Records from a data source
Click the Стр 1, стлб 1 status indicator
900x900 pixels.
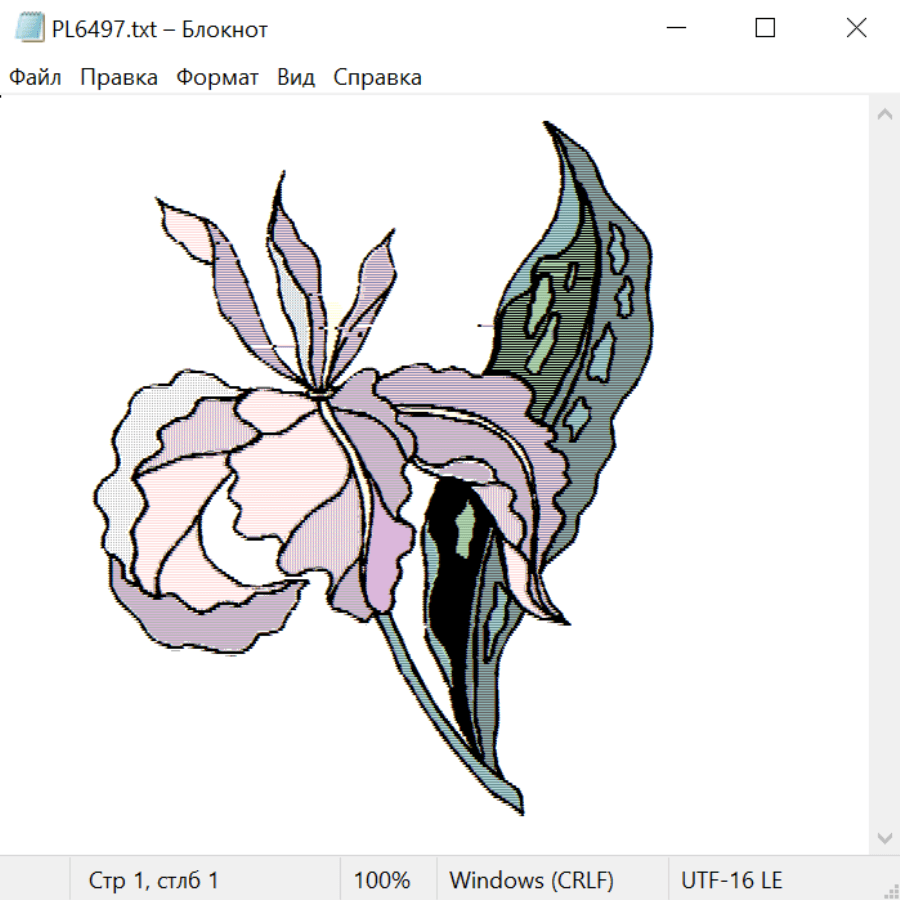point(153,881)
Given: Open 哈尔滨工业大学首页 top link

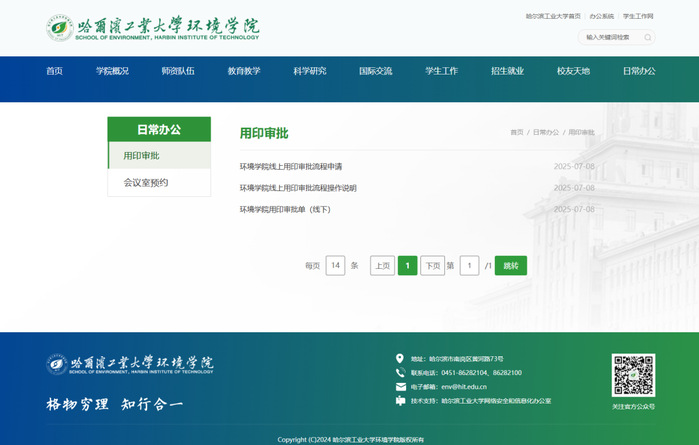Looking at the screenshot, I should (x=553, y=16).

■ Problem to solve:
Set down every record above exactly as it stands, but skip the pictures.

■ Your response:
Click the Стр 1, стлб 1 status indicator
900x900 pixels.
point(153,881)
Given: Open 哈尔滨工业大学首页 top link

Looking at the screenshot, I should (x=553, y=16).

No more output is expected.